WebGL Shaders: GPU-Accelerated Particle Systems
If you're still iterating over an array of particle objects in JavaScript and updating their x and y positions every frame, you're doing it wrong. It's 2016, and the bottleneck is the CPU-GPU bridge. We need to move the entire simulation loop into the shaders.
The Bottleneck: Buffer SubData
Calling gl.bufferSubData every frame for 100,000 particles is a performance killer. Instead, we store the state (position, velocity, age) in textures or use Transform Feedback (if you're on the bleeding edge of WebGL 2, though WebGL 1 is still king for compatibility).
Vertex Shader Logic
We can calculate the new position based on the initial position and the elapsed time directly in the vertex shader.

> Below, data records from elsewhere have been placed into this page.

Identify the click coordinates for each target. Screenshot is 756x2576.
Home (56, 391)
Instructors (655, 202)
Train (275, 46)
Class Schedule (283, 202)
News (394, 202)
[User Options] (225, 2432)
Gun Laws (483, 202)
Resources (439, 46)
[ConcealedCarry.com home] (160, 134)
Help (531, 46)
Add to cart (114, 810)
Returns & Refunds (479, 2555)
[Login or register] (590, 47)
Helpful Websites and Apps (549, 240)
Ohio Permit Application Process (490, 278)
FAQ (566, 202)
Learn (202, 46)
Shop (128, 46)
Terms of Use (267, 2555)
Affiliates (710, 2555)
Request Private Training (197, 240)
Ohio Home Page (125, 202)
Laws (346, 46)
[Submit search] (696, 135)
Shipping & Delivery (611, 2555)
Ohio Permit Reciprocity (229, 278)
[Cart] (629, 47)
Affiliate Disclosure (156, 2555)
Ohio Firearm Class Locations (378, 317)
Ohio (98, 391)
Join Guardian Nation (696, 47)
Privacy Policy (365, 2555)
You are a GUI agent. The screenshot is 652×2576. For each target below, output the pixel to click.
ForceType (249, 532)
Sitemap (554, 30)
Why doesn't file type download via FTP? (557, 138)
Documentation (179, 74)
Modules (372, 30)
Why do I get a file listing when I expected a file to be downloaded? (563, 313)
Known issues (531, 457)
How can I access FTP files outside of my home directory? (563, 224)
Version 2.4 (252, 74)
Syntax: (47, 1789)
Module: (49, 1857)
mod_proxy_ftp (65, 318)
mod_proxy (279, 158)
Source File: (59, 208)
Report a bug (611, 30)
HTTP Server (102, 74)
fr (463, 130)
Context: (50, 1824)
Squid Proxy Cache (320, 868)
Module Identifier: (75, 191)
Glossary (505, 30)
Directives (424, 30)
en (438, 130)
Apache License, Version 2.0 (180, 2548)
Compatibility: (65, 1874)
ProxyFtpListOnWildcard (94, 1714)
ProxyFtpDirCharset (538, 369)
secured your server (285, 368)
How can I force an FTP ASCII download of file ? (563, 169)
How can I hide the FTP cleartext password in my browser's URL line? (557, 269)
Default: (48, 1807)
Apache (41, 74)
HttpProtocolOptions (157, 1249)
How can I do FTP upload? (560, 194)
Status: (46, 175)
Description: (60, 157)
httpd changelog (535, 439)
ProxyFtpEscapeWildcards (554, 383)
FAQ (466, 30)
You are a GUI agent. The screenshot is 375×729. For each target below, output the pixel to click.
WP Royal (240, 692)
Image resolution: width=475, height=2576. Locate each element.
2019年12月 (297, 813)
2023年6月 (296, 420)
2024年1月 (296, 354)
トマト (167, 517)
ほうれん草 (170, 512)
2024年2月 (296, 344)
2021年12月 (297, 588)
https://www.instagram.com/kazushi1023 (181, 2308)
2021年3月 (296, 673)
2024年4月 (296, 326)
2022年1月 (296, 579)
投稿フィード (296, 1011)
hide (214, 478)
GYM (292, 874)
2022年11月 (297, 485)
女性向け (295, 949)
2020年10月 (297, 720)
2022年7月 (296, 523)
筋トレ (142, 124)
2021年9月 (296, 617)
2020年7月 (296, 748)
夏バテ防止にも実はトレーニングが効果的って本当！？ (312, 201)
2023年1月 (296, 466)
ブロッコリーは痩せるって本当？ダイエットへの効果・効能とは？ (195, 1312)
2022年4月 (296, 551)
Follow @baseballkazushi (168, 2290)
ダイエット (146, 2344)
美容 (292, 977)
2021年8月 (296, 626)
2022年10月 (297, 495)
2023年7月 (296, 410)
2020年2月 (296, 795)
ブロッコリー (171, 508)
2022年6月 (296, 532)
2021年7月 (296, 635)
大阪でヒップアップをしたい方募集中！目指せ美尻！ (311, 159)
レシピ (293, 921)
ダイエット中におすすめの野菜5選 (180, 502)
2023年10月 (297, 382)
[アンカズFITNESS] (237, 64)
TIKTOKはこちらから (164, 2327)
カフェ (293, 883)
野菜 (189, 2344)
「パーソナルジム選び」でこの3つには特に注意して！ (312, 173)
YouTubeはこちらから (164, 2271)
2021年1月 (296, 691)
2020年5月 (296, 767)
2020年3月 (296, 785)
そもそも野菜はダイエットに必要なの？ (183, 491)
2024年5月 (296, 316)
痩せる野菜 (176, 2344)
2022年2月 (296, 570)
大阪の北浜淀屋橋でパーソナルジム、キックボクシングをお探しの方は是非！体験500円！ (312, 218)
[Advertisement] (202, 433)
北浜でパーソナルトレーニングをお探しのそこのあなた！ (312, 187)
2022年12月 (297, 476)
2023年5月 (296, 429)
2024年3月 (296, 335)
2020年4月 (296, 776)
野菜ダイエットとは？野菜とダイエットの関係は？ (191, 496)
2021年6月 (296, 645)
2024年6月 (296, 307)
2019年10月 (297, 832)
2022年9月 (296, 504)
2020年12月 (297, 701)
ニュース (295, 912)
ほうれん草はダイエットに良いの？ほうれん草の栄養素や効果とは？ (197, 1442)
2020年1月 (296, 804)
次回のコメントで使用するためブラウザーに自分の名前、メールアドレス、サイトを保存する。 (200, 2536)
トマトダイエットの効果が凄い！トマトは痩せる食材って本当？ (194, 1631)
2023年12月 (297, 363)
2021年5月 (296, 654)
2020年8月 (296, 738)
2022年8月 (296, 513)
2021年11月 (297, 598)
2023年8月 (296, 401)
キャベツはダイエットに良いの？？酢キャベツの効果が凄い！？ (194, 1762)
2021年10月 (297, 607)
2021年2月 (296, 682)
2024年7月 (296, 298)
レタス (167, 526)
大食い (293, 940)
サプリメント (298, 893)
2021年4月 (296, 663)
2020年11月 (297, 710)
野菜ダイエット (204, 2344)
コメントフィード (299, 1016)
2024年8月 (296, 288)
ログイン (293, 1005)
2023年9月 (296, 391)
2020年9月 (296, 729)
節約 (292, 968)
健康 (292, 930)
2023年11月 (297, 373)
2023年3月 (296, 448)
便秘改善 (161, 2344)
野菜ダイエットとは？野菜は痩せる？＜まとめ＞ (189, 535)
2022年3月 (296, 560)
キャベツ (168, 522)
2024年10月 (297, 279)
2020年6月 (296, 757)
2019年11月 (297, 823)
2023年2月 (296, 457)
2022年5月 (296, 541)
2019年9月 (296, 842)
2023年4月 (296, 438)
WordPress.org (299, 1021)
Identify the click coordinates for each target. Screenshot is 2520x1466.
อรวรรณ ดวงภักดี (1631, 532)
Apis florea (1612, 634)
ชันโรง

attribute vec3 a_initialPosition;
attribute vec3 a_velocity;
attribute float a_startTime;
uniform float u_time;
uniform float u_duration;
varying float v_age;
void main() {
float elapsed = u_time - a_startTime;
v_age = elapsed / u_duration;
if (v_age < 1.0) {
// Simple physics: p = p0 + v*t + 0.5*a*t^2
vec3 gravity = vec3(0.0, -9.8, 0.0);
vec3 currentPosition = a_initialPosition + (a_velocity * elapsed) + (0.5 * gravity * elapsed * elapsed);
gl_Position = u_projectionMatrix * u_modelViewMatrix * vec4(currentPosition, 1.0);
gl_PointSize = 2.0 * (1.0 - v_age);
} else {
// Move off-screen
gl_Position = vec4(999.0, 999.0, 999.0, 1.0);
}
}
Fragment Shader Beauty
To make them look like real fire or smoke, we use the gl_PointCoord to draw a procedural circle or sample a noise texture.
precision mediump float;
varying float v_age;
void main() {
float dist = distance(gl_PointCoord, vec2(0.5, 0.5));
if (dist > 0.5) discard;
float alpha = 1.0 - v_age;
gl_FragColor = vec4(1.0, 0.5, 0.2, alpha * (0.5 - dist) * 2.0);
}
CPU-Side Setup
The key is to upload the data once and just update a single u_time uniform.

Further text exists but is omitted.